(EXCERPTED PASSAGE)

The Government of Ghana must report accurate figures on the debt situation in the country, Dr Lord Mensah, a senior lecturer at the University of Ghana Business School, has said.
He explained that if the government paints the real picture of the economy to Ghanaians, it will make it easier for the people to accept to pay new taxes that are introduced because they already know the situation on the ground.
Dr Mensah told Abena Tabi on the Key Points on TV3 Saturday, March 27 that if the impression is created that all is well with the economy only for the duty bearers to turn around the introduce more taxes, it will be difficult for the taxpayers to accept to pay those levies.
The government has introduced in the 2021 budget statement a Covid-19 Health Levy of a one percentage point increase in the National Health Insurance Levy and a one percentage point increase in the VAT Flat Rate to support expenditures related to Covid-19.
“To provide the requisite resources to address these challenges and fund these activities, the government is proposing the introduction of a Covid-19 Health Levy of a one percentage point increase in the National Health Insurance Levy and a one percentage point increase in the VAT Flat Rate to support expenditures related to Covid-19,” the budget said.
The government received flak for these new taxes at a time scores of Ghanaians cost of living has gone up following the impact of the COVDI-19.
But Finance Minister-designate Ken Ofori Atta justified the introduction of the new taxes during his vetting by the Appointments Committee of Parliament.
Mr Ofori-Atta said “Not everything is gone up. We need to burden share, we need to move forward.”
Dr Lord Mensah said in relation to Ghana’s debt and the new taxes introduced that “If you under-report and in the end, you turn around and tell them to pay something it will be difficult to explain that to them.
“So, reporting and fully reporting discourse is very important. When it comes to public service there is nothing like mandatory disclosure and then disclosure that you can hold on to. For me, the more information you give out to the public the better it is for them to understand you when you are going out with your fiscal policies by introducing taxes. I think we should better in reporting
“But I understand where the Finance Minister is coming from because these are information that when it gets out there people will be saying even our debt level is now 80 to 85 per cent but implicitly if you take the budget critically and you analyze you will realize that the debt that we have in there as expected by end of the year is even more than 85 per cent of our GDP.

(End EXCERPTED PASSAGE)

__REQUIREMENT 1__
Reproduce the article on Ghana's debt reporting word for word, everything from "The government has" down to "related to Covid-19.".
__REQUIREMENT 2__
Answer these questions using the article on Ghana's debt reporting:
(a) On what program, and to whom, did Dr Lord Mensah make his remarks?
(b) What two increases make up the Covid-19 Health Levy in the 2021 budget statement?
(c) According to Mr Ofori-Atta, what do "we need to" do?

(GIVEN INFORMATION)

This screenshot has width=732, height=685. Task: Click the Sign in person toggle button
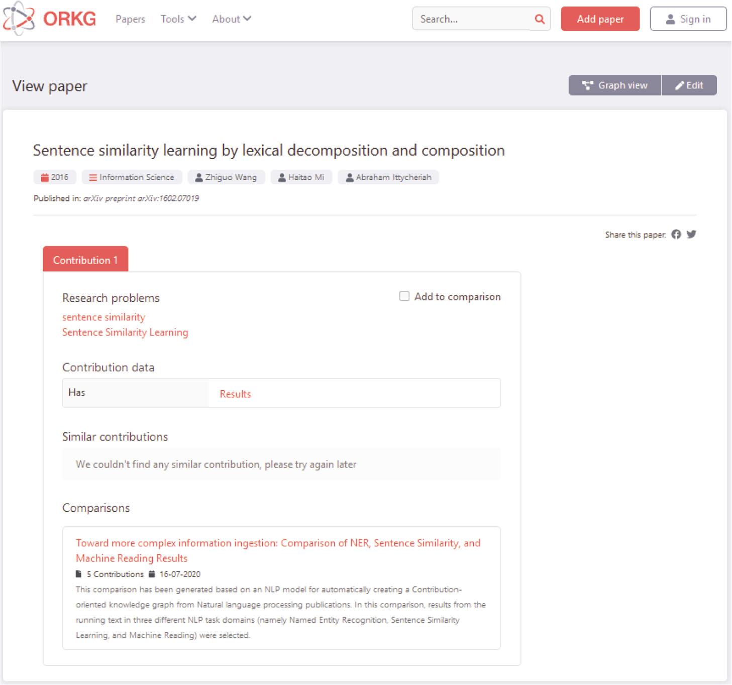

(End GIVEN INFORMATION)
(GIVEN INFORMATION)

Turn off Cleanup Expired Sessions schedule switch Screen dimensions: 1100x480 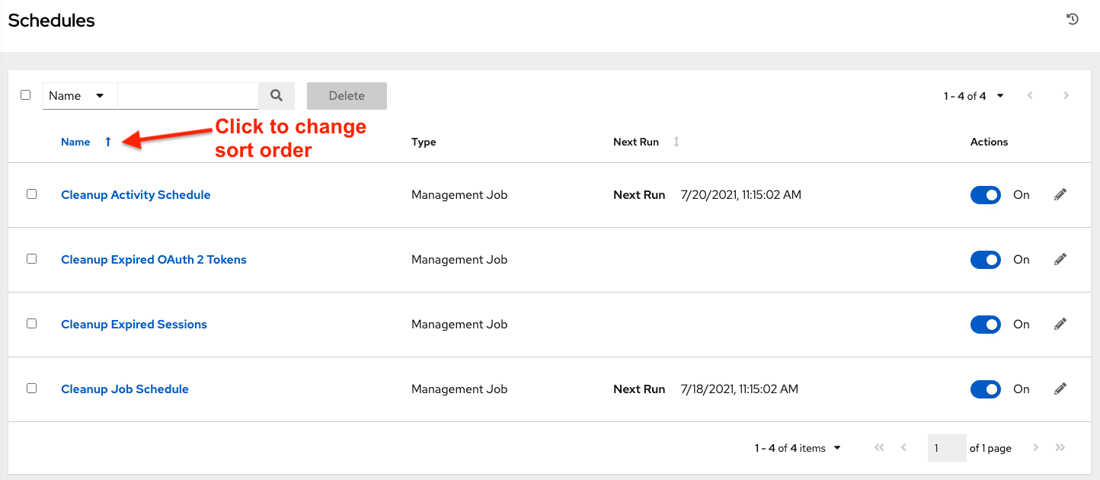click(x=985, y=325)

(End GIVEN INFORMATION)
(GIVEN INFORMATION)

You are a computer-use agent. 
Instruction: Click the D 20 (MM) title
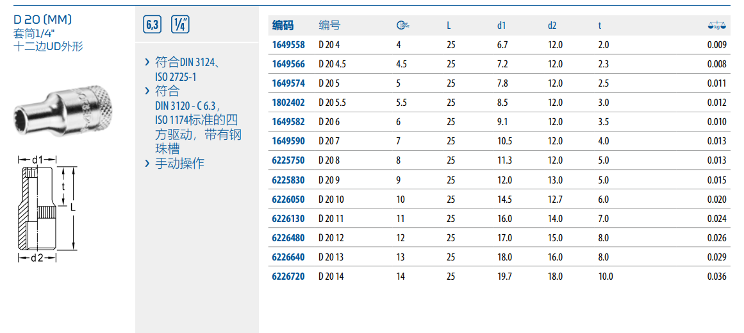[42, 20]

(End GIVEN INFORMATION)

__TASK RESPONSE 1__
The government has introduced in the 2021 budget statement a Covid-19 Health Levy of a one percentage point increase in the National Health Insurance Levy and a one percentage point increase in the VAT Flat Rate to support expenditures related to Covid-19.

__TASK RESPONSE 2__
(a) He spoke to Abena Tabi on the Key Points on TV3.
(b) A one percentage point increase in the National Health Insurance Levy and a one percentage point increase in the VAT Flat Rate.
(c) Burden share and move forward.